ESA Fact Sheet

The following is a summary compiled from the complete ESA Fact Sheet.

Over the last two decades, environmental regulations have evolved and now affect many aspects of our lives, including the way we do business. Due to the possibility of government-mandated environmental cleanups (remediation), a concern has developed regarding who is financially responsible for remediation. The Comprehensive Environmental Response, Compensation, and Liability Act of 1980 (CERCLA) requires the designation of potentially responsible parties (PRPs) who will bear the cost of site remediation. CERCLA also recognizes the need to limit property-owner liability by performing “due diligence” prior to real-estate transfers. The federal Superfund statute, 40 CFR Part 300, reflects CERCLA requirements.

Recent decades in American business have seen an explosion of concerns regarding who is responsible for environmental issues. In the past, regulations did not necessarily require a property owner to remediate if a property was sold without the buyer performing due diligence. As a result, many properties with environmental problems were sold to buyers who were ignorant of the concerns. Government agencies in turn pursued the new owners, in essence creating a “Buyer Beware” commercial real-estate market. Often these new owners did not have the financial wherewithal to absorb these environmental liabilities and went bankrupt. A lot of lending institutions were left holding the proverbial bag, because they were now liable for the environmental problems on the property. All these conditions led to more and more banks, realtors, and attorneys requiring environmental assessments in an effort to protect prospective buyers.

The understanding and need for due diligence has evolved over the years. When environmental assessments for commercial properties came into vogue, each consulting firm would interpret due-diligence requirements differently and would come up with their own scopes of work. Finally, in 1994, the American Society of Testing and Materials (ASTM) developed a process which became the industry standard. Standard practices for both Phase I Environmental Assessments and Transaction Screen Questionnaires were developed. As with any new way of doing business, the standard evolved, and revisions came along in 1997 and 2000.

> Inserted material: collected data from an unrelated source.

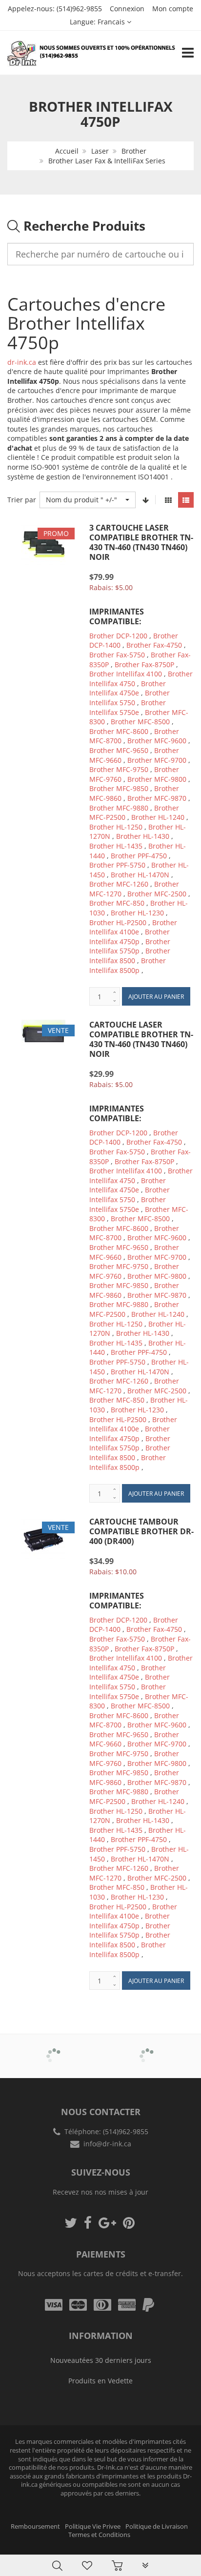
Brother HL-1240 (157, 817)
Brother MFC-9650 (118, 750)
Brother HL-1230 (137, 912)
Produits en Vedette (100, 2380)
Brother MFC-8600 (118, 731)
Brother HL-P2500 (117, 922)
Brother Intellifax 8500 (129, 955)
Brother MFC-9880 (118, 807)
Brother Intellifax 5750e (127, 707)
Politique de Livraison (156, 2526)
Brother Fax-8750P (144, 664)
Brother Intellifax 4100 (125, 673)
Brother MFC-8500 (140, 721)
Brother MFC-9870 (156, 798)
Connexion (127, 8)
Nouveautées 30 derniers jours (100, 2360)
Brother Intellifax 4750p (129, 936)
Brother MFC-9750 (118, 769)
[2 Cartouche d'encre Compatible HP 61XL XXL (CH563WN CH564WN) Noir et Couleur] (27, 2543)
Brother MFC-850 (116, 903)
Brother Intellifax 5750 (129, 697)
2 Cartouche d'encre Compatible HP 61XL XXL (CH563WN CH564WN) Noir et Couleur (102, 2546)
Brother (133, 151)
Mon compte (172, 8)
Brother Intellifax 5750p (129, 946)
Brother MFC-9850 (118, 788)
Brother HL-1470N (140, 874)
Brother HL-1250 (115, 827)
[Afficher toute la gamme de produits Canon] (147, 2049)
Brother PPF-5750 (117, 865)
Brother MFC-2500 (156, 893)
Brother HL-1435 (115, 846)
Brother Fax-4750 (154, 645)
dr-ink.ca (21, 362)
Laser (100, 151)
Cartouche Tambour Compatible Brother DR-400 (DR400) (141, 1531)
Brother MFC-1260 (118, 884)
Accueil (67, 151)
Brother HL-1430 (142, 836)
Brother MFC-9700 (156, 760)
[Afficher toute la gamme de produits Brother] (54, 2049)
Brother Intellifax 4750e (127, 688)
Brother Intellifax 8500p (127, 965)
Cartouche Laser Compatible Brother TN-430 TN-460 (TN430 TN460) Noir (141, 1039)
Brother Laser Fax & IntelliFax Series (106, 160)
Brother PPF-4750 (139, 855)
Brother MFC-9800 (156, 779)
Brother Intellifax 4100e (133, 927)
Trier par (21, 499)
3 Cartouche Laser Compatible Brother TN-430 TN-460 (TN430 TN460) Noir (141, 542)
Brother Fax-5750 (117, 654)
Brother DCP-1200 (118, 635)
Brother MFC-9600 (156, 740)
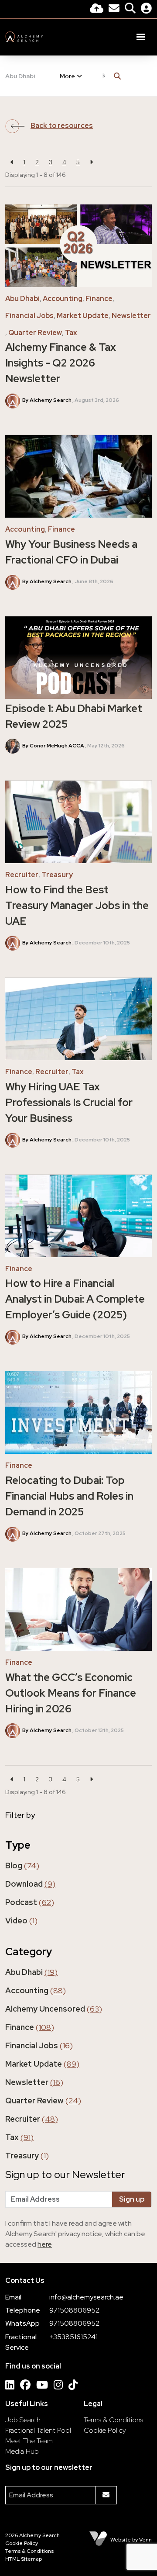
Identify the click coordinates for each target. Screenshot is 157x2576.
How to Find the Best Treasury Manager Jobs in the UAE (77, 905)
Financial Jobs (29, 315)
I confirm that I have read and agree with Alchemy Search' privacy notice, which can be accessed (75, 2234)
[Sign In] (146, 9)
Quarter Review (35, 332)
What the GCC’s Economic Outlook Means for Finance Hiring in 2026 (70, 1692)
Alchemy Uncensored (53, 2009)
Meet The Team (29, 2440)
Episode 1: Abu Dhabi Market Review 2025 (73, 716)
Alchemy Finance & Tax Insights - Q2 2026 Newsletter (60, 362)
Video (21, 1921)
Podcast (29, 1902)
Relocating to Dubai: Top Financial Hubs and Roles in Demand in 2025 (69, 1495)
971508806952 (74, 2310)
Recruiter (21, 874)
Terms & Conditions (113, 2419)
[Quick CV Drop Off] (96, 9)
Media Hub (22, 2451)
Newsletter (131, 315)
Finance (99, 298)
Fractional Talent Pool (38, 2430)
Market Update (83, 315)
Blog (22, 1865)
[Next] (91, 162)
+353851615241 (73, 2336)
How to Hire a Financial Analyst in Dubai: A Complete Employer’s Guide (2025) (75, 1298)
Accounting (62, 298)
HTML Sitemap (23, 2558)
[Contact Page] (114, 9)
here (45, 2244)
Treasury (57, 874)
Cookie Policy (105, 2430)
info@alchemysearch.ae (86, 2297)
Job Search (23, 2419)
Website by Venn (131, 2539)
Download (30, 1884)
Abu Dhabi (20, 76)
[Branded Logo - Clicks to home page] (24, 36)
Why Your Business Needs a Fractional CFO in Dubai (71, 552)
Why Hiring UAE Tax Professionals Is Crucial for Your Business (69, 1102)
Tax (71, 332)
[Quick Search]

Now a new change is on the horizon – “All Appropriate Inquiry” (AAI) is a new due diligence requirement put forth by the US EPA. The AAI requirements will soon require a change in how environmental assessments are performed, and ASTM is working to adjust the standard practice. Also, the International Organization for Standardization (ISO) has a standard practice – ISO 14015.

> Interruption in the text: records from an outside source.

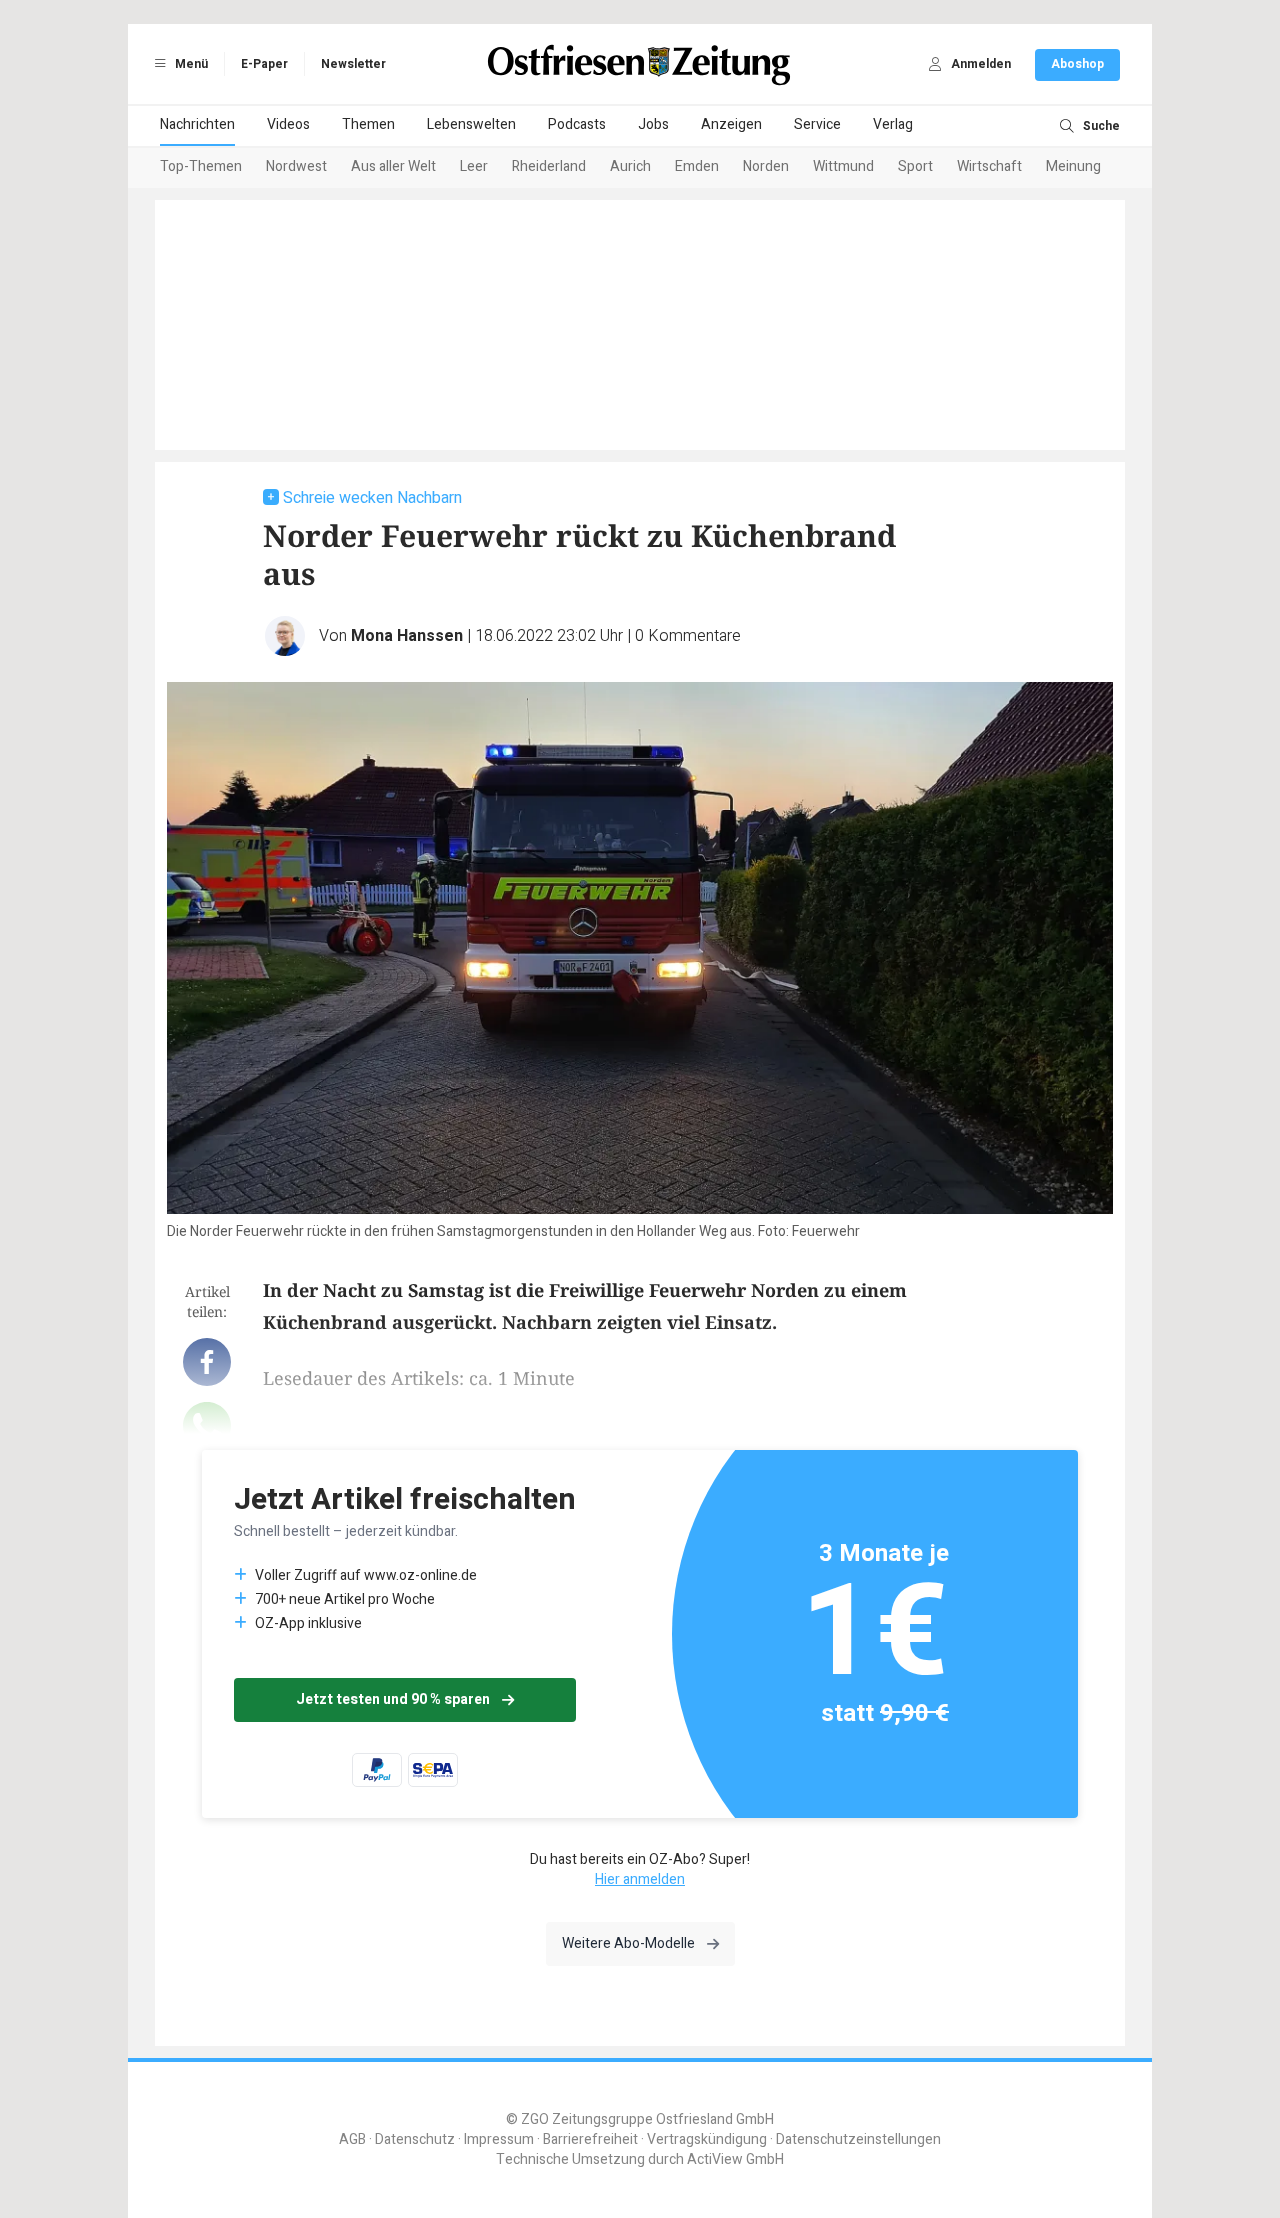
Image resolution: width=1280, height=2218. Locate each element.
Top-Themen (201, 166)
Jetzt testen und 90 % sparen (393, 1699)
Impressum (499, 2139)
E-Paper (264, 64)
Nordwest (296, 166)
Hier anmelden (640, 1879)
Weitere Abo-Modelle (628, 1943)
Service (817, 124)
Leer (474, 166)
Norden (766, 166)
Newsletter (353, 64)
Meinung (1073, 166)
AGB (352, 2139)
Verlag (893, 124)
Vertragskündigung (707, 2139)
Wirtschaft (989, 166)
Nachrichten (197, 124)
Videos (288, 124)
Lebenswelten (471, 124)
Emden (697, 166)
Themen (368, 124)
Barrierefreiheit (590, 2139)
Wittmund (843, 166)
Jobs (653, 124)
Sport (915, 166)
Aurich (630, 166)
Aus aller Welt (393, 166)
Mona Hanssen (407, 636)
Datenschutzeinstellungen (858, 2139)
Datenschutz (415, 2139)
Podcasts (577, 124)
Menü (190, 64)
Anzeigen (731, 124)
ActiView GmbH (735, 2159)
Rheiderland (549, 166)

As can be seen, environmental due diligence has evolved, from home-grown techniques, to three evolutions of the current ASTM standards, to ISO standards, to the new EPA AAI rule. The soon-to-be-promulgated AAI rule is leading ASTM to a new revised standard. The ground continues to shift – and these are just the initial steps. If a property has an environmental liability, a deal may move forward with additional work in the Phase II realm (such as asbestos surveys, indoor air quality surveys, subsurface/groundwater assessments, and possibly some remediation work) – or a deal may fall through entirely if the environmental issues are potentially overwhelming to a prospective buyer.